Military officials said Thursday that there was an immediate investigation, which found that no personnel had abandoned the convoy and they responded properly.
“They fought back bravely while waiting for reinforcements and attending to the casualties,” Lt. Col. Michelle Martin-Hing, a spokeswoman for the Multi-National Force-Iraq, told The Associated Press in an e-mail.
In fact, Martin-Hing said, investigators recommended that one soldier and one civilian be nominated for awards for the actions during the Sept. 20, 2005, incident.
Virginia Guard officials confirmed Thursday that its 1173rd Transportation Company was on active federal status at the time. Guard spokesman Lt. Col. Chester Carter III referred all questions to the Tampa, Fla.-based U.S. Central Command, home of key command centers in the U.S. war on terrorism.
Wheeler said that while the troops were absent, he crouched down in his truck and watched two truck drivers being shot at point-blank range.
“They just killed ’em. They just killed him. Oh my God,” Wheeler said in the video.
Wheeler can be heard on the tape pleading for help on his radio: “Please help me ... I’m fixin’ to get killed. I have no gun back here. I am by myself!”
Deadly postal route
Those killed in the attack were Keven Dagit, 42, of Jefferson, Iowa; Sascha Grenner-Case, age unavailable, of Sierra Vista, Ariz.; and Christopher Lem, 40, of Lyndon Station, Wis., said Cathy Mann, a Halliburton spokeswoman. They were killed while delivering the mail, according to a news release from the U.S. Army Corps of Engineers.

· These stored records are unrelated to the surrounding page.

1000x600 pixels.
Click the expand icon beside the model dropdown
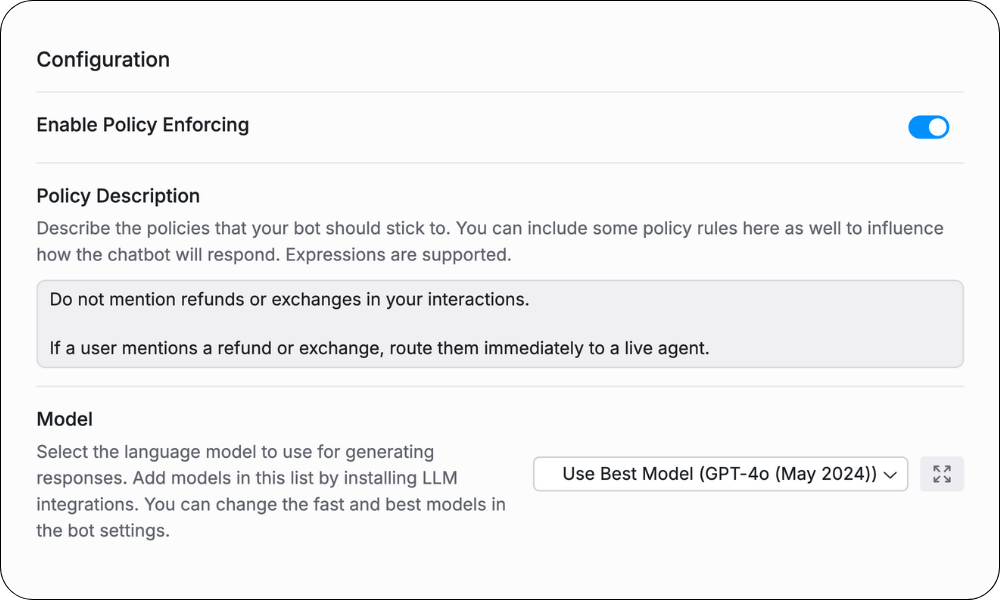click(x=942, y=474)
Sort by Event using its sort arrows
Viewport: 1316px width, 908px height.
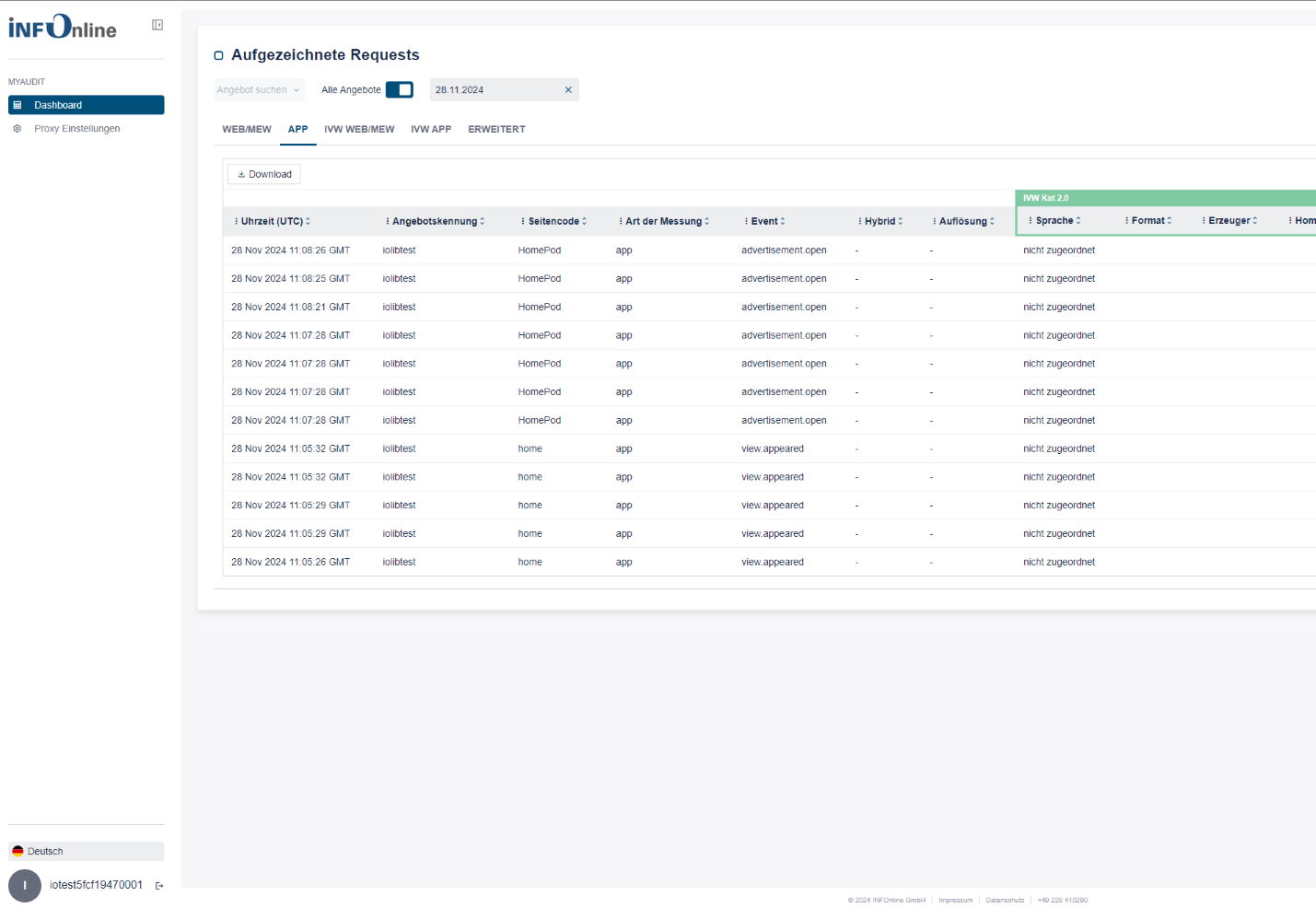click(x=783, y=221)
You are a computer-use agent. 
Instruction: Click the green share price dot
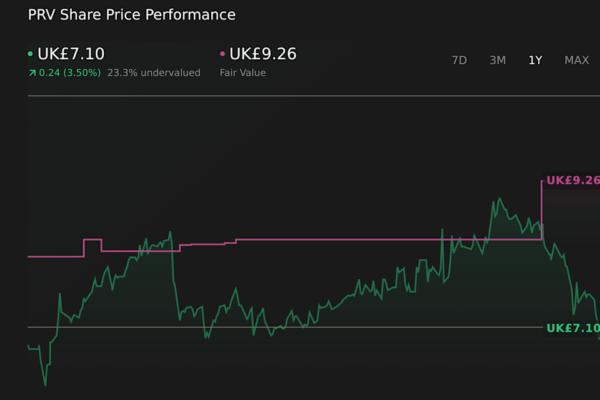30,54
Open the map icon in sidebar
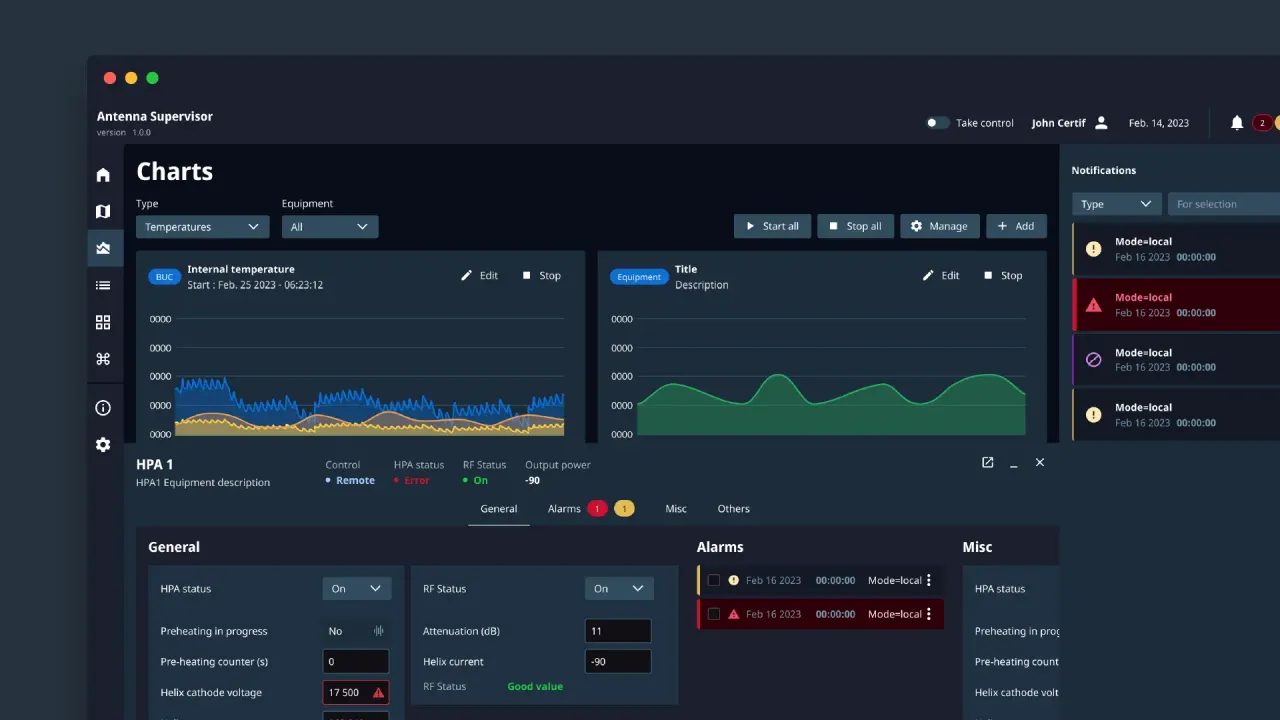 click(103, 211)
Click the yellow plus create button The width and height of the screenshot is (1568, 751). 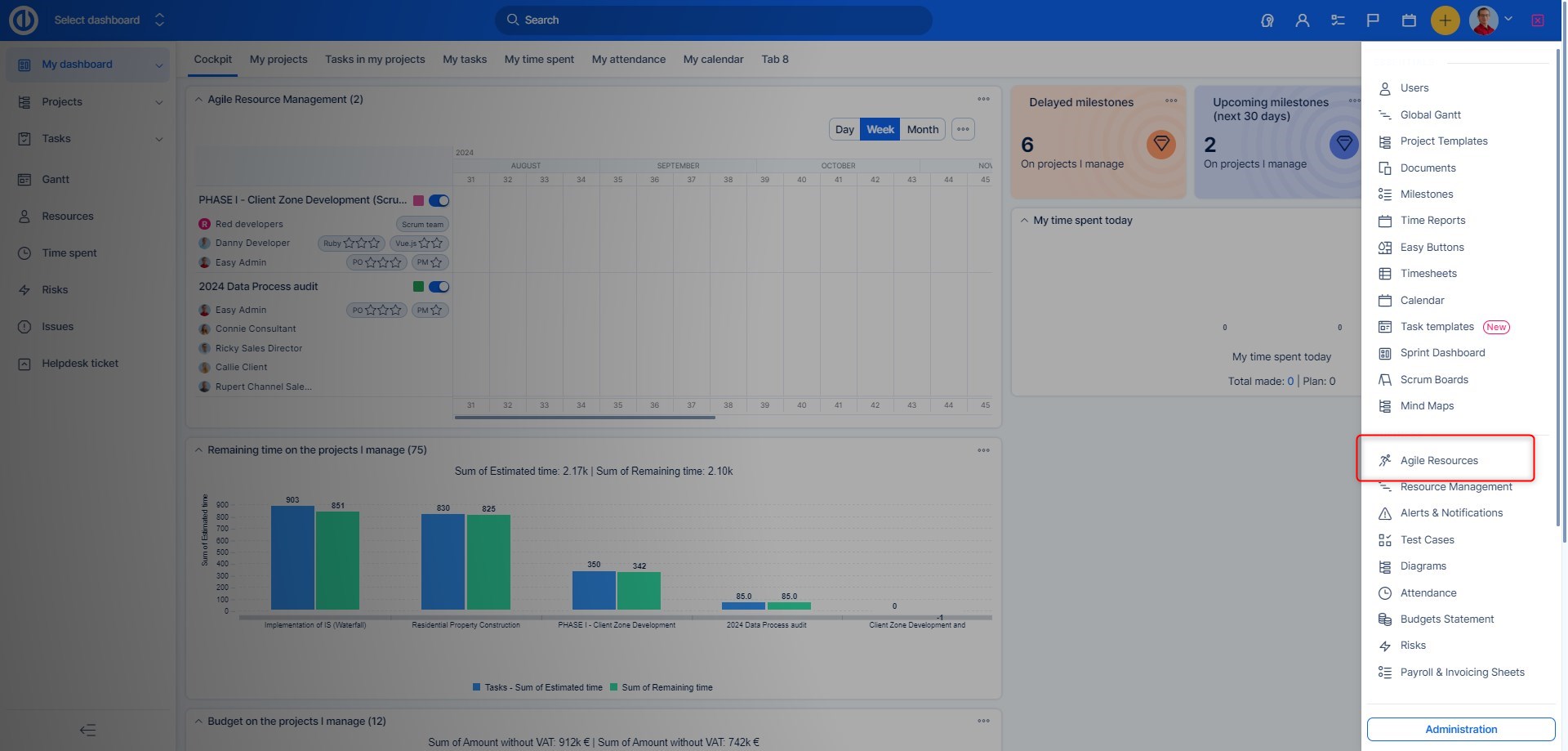(x=1445, y=20)
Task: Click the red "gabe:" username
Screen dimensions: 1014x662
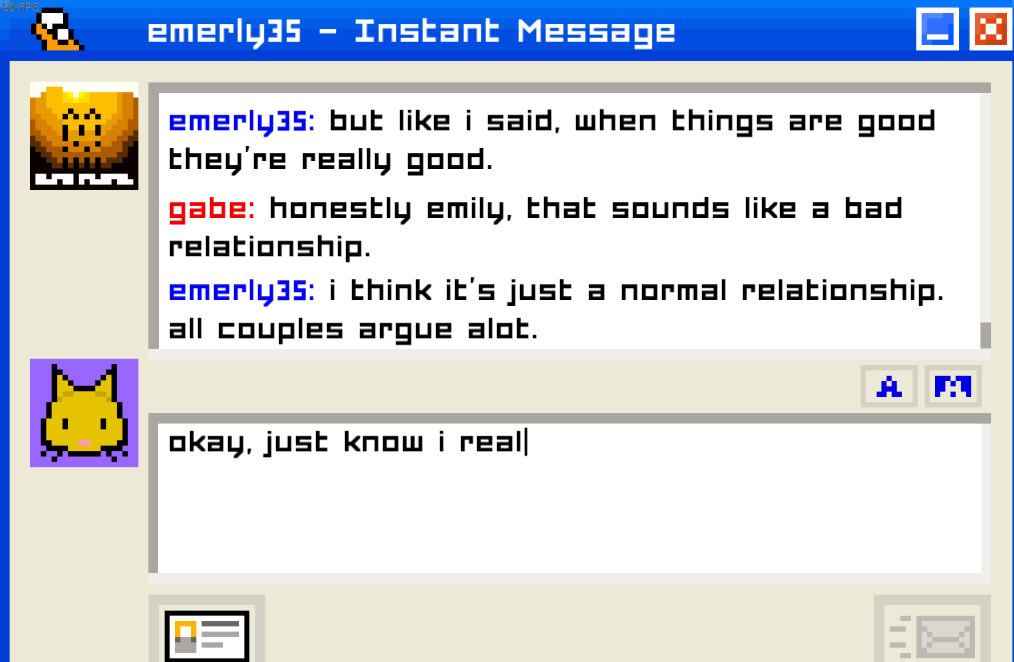Action: pyautogui.click(x=211, y=209)
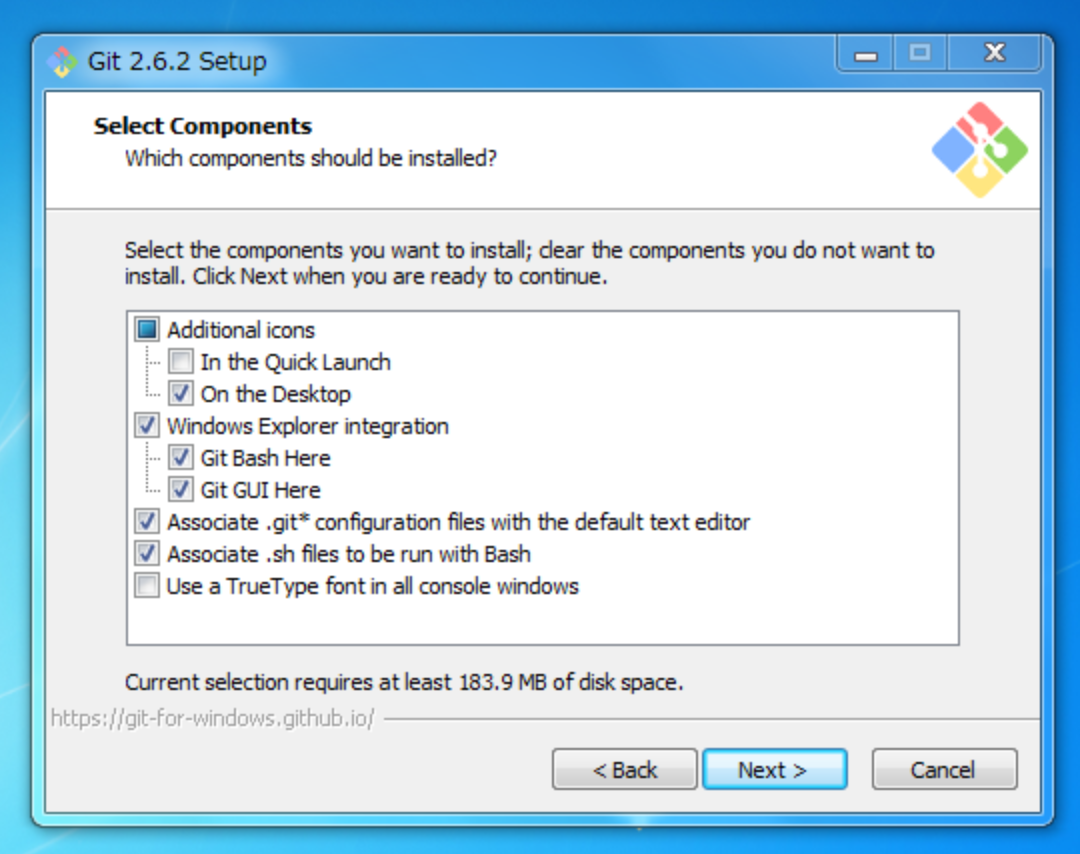Uncheck the Git GUI Here option
This screenshot has width=1080, height=854.
(x=181, y=490)
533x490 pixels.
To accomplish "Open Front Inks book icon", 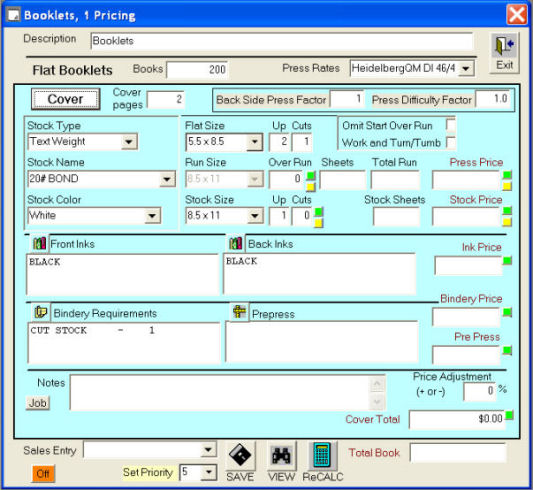I will coord(39,244).
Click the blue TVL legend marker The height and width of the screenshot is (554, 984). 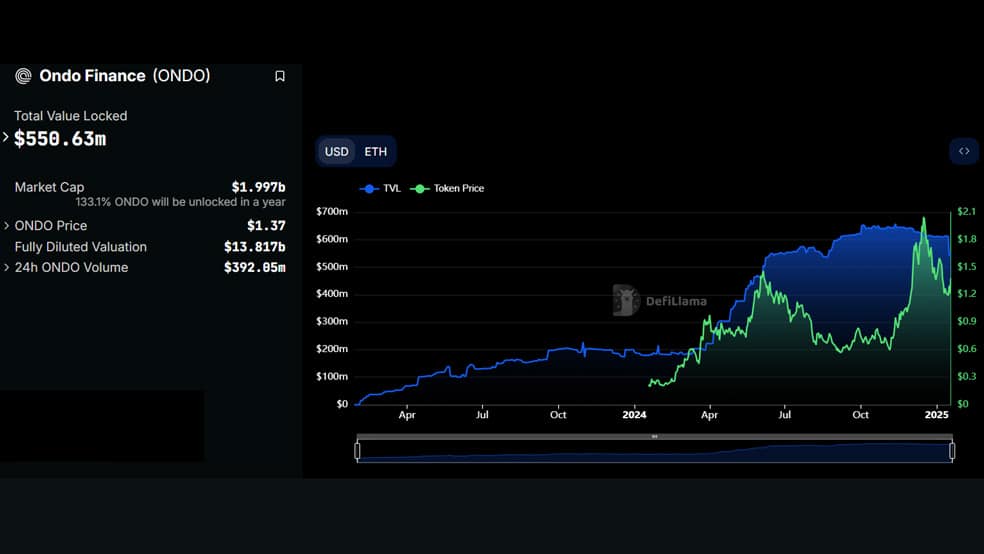tap(369, 188)
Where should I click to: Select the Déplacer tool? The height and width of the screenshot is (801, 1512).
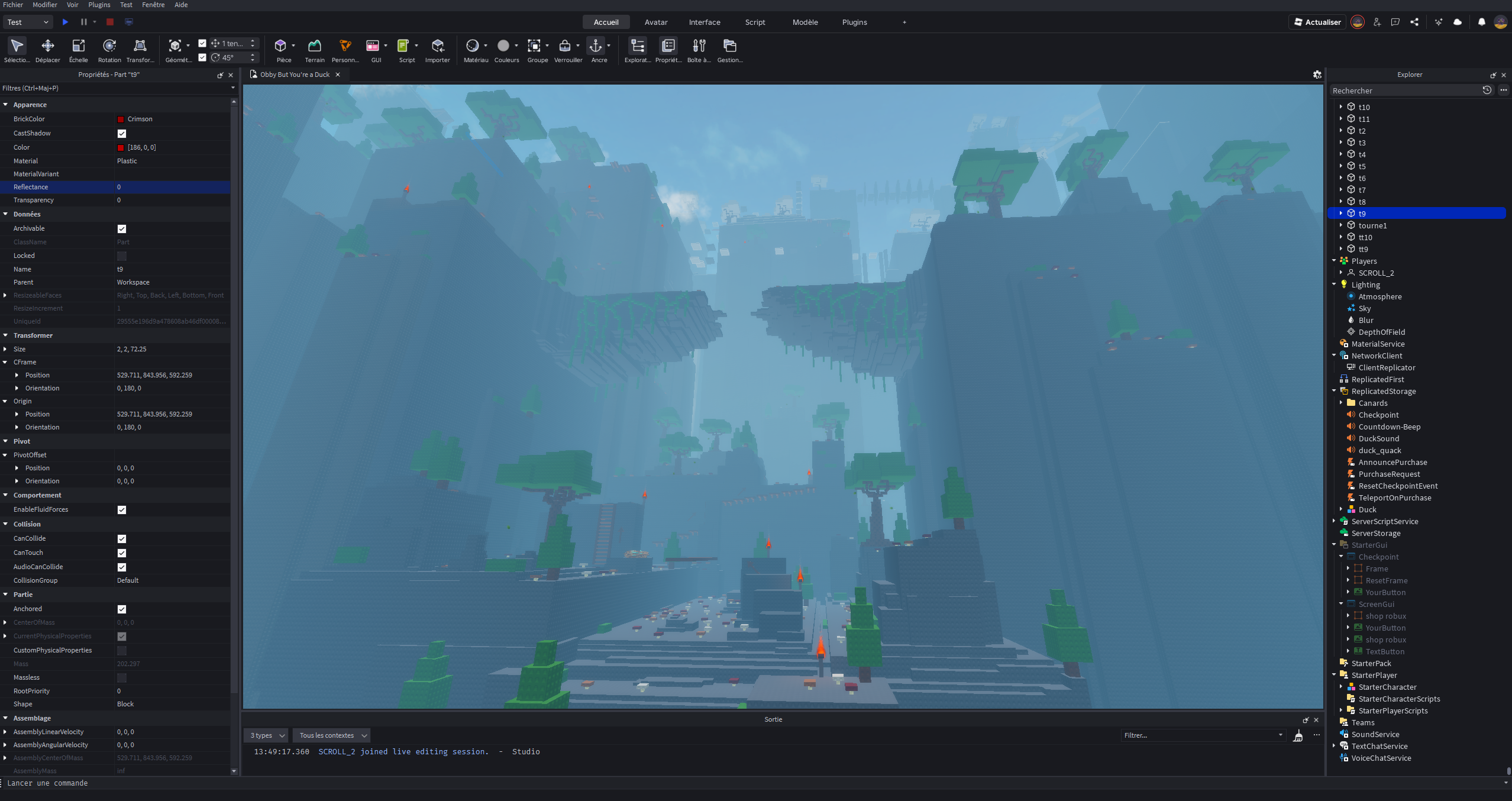pyautogui.click(x=48, y=50)
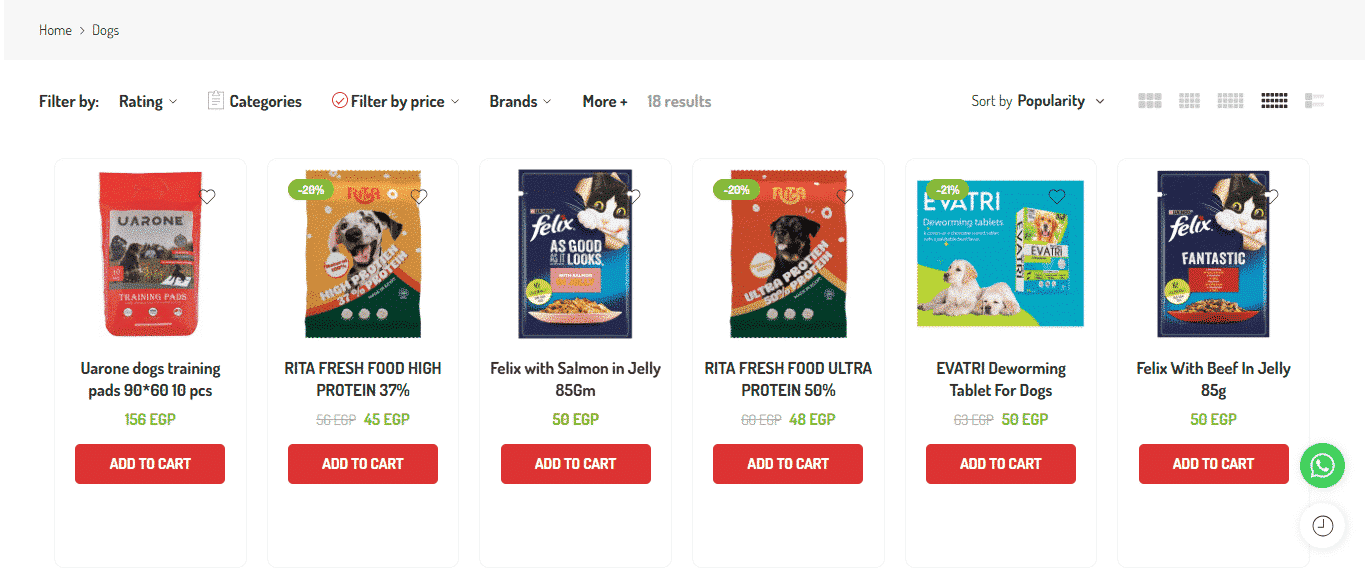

The military investigation found that “individuals at the front of the convoy reacted as they were taught by pushing forward and getting out of the kill zone of the ambush,” Martin-Hing wrote.
“What is not visible in the video being shown is that they collected the casualties they could reach and laid down suppressive fire with their weapons to help get those vehicles that could move from the front of the convoy out of the kill zone,” she wrote.
The troops then set up security, called for support and medical evacuations and directed the movements of other gun trucks farther back in the convoy, she said.
In a news release, KBR, Halliburton’s engineering and construction subsidiary, did not address the details of the incident but said the military has “command and control” over its convoys in Iraq and is “required to provide security.”